Ramblings • Advent 4 • 22 Dec 2024
Reflections for the week of the fourth Sunday of Advent 2024, Year C
Purify our conscience, Almighty God, by your daily visitation, that your Son Jesus Christ, at his coming, may find in us a mansion prepared for himself; who lives and reigns with you, in the unity of the Holy Spirit, one God, now and for ever. Amen.1
Christmas Eve tomorrow…
And I have no idea how I feel about that.
This is the first Christmas Eve in a very long time where I have had no church responsibilities whatsoever. None.
Even in my early childhood Christmas was a hard working season, filled with more stress than joy. My favorite part of the holiday became the day after Christmas when I could relax into being myself… preferably by myself.
I hadn’t fully sat with the feeling before today, but I recognize Christmas has always been a sad time for me. I have always internally rejoiced at the announcements for “Blue Christmas” liturgies, times when people could come together in a sacred space and actually feel what they were feeling as opposed to the forced happy-happy-joy-joy imposed by Christian and non-Christian celebrants alike in this season.
I love the liturgists who stick to their guns and hold off the Christmas hymns until at least the end of the Christmas Eve service.
I fully understand why the Puritans banned Christmas (even though I hate their reasons for doing so).
I do feel joy at Christmas, but joy is a different animal than happy.
Joy, for me, has tended to be internal, something I have kept to myself and quietly pondered in my heart.
I also feel a strong sense of hope in this season.
I don’t do resolutions that start on January 1st.
(I am looking forward to all the new guys at the gym the first week of January, even though many won’t last through the middle of the month.)
I start my pondering and preparations for the new year on Christ the King Sunday, the last Sunday before Advent begins.
Advent is when my year begins, which suits me because it usually flies completely under the radar except for liturgical types.
It’s usually not a “big bang” sort of beginning, as expected on January 1st.

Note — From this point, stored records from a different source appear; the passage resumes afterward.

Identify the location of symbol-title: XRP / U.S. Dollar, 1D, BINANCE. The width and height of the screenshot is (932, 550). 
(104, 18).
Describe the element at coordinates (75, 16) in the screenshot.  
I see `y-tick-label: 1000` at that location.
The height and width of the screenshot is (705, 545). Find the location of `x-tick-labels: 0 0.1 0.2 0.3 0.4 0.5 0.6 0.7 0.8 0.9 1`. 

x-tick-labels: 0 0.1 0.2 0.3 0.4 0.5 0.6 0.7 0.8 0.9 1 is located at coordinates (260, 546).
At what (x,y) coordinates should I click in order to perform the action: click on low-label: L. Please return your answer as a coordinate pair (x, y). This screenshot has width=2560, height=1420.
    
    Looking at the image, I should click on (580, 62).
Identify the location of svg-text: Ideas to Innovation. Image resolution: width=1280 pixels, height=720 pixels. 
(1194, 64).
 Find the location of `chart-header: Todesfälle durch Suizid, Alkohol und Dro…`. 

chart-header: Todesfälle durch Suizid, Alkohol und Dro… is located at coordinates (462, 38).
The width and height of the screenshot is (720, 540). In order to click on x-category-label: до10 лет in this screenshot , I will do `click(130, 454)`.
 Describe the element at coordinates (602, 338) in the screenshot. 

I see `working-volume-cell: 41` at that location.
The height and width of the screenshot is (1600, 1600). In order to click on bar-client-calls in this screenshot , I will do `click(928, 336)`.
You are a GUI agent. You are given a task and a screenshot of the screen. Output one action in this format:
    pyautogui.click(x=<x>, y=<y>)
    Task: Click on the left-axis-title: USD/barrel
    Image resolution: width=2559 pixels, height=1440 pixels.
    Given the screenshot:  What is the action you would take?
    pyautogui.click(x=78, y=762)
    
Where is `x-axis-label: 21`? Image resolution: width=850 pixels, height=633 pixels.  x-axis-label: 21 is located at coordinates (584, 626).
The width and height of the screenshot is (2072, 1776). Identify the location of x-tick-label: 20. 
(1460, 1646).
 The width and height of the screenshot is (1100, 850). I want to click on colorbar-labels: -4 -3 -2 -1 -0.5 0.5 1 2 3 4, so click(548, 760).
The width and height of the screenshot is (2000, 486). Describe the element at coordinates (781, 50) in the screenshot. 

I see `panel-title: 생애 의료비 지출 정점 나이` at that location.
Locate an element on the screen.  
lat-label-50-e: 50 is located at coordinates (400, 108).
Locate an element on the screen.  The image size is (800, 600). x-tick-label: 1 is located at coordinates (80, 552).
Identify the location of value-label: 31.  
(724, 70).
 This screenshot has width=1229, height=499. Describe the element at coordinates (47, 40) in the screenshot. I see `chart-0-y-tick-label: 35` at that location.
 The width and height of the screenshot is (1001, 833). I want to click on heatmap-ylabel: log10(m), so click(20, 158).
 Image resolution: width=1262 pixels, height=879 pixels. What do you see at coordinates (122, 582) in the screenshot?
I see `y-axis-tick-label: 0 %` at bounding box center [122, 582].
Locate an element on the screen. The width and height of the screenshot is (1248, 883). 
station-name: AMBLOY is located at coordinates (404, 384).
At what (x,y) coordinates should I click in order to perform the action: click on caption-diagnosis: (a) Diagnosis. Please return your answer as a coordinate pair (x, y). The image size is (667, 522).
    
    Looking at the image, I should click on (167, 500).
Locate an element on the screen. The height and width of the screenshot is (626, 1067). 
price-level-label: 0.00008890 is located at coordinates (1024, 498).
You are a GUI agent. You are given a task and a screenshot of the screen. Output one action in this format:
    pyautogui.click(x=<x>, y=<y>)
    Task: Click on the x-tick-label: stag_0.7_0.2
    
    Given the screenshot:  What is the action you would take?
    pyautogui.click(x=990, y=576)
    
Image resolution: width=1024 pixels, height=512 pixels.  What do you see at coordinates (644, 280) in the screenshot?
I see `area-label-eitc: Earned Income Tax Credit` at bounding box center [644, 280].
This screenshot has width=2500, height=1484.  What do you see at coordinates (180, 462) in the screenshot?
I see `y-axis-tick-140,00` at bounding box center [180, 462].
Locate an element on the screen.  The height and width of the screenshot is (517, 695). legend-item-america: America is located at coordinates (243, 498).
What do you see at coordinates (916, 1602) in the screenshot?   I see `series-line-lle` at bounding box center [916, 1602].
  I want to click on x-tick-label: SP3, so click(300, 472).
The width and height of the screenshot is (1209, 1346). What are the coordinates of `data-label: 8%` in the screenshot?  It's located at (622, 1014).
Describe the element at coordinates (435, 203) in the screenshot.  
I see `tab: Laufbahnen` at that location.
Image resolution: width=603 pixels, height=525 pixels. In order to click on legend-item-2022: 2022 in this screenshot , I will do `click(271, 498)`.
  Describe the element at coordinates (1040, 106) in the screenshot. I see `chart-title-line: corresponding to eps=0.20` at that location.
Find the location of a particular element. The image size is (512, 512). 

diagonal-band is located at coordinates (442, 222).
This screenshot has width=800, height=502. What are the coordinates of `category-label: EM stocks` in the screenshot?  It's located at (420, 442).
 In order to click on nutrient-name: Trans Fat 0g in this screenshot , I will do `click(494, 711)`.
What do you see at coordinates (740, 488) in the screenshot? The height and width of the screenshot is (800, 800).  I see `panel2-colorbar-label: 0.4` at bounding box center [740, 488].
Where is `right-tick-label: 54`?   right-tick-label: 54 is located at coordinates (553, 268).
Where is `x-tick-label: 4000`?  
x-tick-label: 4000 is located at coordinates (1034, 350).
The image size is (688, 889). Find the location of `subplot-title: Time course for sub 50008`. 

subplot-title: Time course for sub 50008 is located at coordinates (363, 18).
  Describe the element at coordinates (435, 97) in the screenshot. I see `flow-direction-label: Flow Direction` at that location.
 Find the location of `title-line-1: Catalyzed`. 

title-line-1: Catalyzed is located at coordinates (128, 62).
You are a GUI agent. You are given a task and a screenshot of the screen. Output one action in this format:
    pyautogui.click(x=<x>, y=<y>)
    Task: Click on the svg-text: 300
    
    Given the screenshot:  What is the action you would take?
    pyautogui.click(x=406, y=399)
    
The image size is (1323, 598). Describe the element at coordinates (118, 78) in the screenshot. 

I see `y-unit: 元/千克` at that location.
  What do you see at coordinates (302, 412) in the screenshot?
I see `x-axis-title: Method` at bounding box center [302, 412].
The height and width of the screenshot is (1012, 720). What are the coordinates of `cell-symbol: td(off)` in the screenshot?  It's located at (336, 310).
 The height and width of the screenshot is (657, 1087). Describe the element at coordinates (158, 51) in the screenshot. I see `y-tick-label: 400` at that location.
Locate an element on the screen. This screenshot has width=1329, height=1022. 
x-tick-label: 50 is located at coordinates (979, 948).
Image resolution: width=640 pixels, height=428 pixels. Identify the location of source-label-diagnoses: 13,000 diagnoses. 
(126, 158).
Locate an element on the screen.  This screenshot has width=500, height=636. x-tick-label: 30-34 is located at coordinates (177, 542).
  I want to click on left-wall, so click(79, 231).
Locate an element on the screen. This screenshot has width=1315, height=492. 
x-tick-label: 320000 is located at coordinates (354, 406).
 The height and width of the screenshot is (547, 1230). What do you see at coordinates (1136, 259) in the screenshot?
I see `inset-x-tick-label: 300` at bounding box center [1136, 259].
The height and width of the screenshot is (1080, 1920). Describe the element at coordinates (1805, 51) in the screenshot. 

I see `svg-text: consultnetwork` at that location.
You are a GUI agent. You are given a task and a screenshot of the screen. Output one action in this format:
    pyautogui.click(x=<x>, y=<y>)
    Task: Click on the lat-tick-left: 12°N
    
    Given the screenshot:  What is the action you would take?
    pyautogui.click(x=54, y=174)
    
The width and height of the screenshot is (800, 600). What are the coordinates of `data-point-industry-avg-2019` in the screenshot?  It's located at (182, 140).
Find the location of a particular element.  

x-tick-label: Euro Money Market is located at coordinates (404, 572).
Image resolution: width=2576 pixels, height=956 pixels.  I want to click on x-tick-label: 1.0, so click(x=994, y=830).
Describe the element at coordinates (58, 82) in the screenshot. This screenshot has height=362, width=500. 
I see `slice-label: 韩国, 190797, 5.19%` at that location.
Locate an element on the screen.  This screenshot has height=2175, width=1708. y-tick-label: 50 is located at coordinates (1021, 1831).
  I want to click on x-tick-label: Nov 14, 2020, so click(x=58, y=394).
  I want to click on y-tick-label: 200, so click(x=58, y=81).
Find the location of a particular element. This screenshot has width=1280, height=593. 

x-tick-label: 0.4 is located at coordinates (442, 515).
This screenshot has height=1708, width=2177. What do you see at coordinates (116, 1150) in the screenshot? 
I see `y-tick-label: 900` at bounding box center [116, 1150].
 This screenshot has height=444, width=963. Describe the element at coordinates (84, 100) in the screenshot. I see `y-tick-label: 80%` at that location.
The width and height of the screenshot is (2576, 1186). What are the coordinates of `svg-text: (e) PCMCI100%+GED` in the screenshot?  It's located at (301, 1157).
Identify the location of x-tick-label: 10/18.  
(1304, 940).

It is usually a quiet acknowledgement that some things—many things—are drawing to a close and some new things are already starting to take shape.
And that fills me with hope.
Advent is my signal that I can start loosening the straps binding me to the burden of all the stuff I want to leave behind in the old year.
Christmas, for me, is a bump in the road on the way to Epiphany.
Christmas brings up all of the old stuff from the year I want to leave so I can look at it one, last time before settling into the day of relief, the Feast of Stephen.
Yet hope is winning out this year.
So many doors have closed, never to open again. More doors are closing.
And that is propelling me forward into a very rich present I don’t want to rush—and I don’t want to rush into (for fear of gaining so much momentum that I rush through the joy way too soon).
This Advent I am preparing to savor the coming year with great presence and gratitude.
Yes, I will be overcommitted and working my ass off.
But I will be engaged in work that I love.
I will be so engaged, that the sorrows of the year will have space to sit quietly in the corner every so often so I can indulge in the joyous work God has given me to do.
I look forward to re-engaging with you in the new calendar year.
Until then, I will retreat into my shell and let others make what they will of the masks I wear for this holiday.
Christmas comes but once a year. Thank God.
Thanks for being here
Please share your thoughts in the comments or you can send them to me directly at jon@joncarllewis.com. Other ways to connect with me are at “Let’s Connect!” below.
Book of Common Prayer, p. 212.




Your approach to this season strikes a chord of substance over form. I resonate. Love this line: "Christmas is a bump in the road on the way to Epiphany."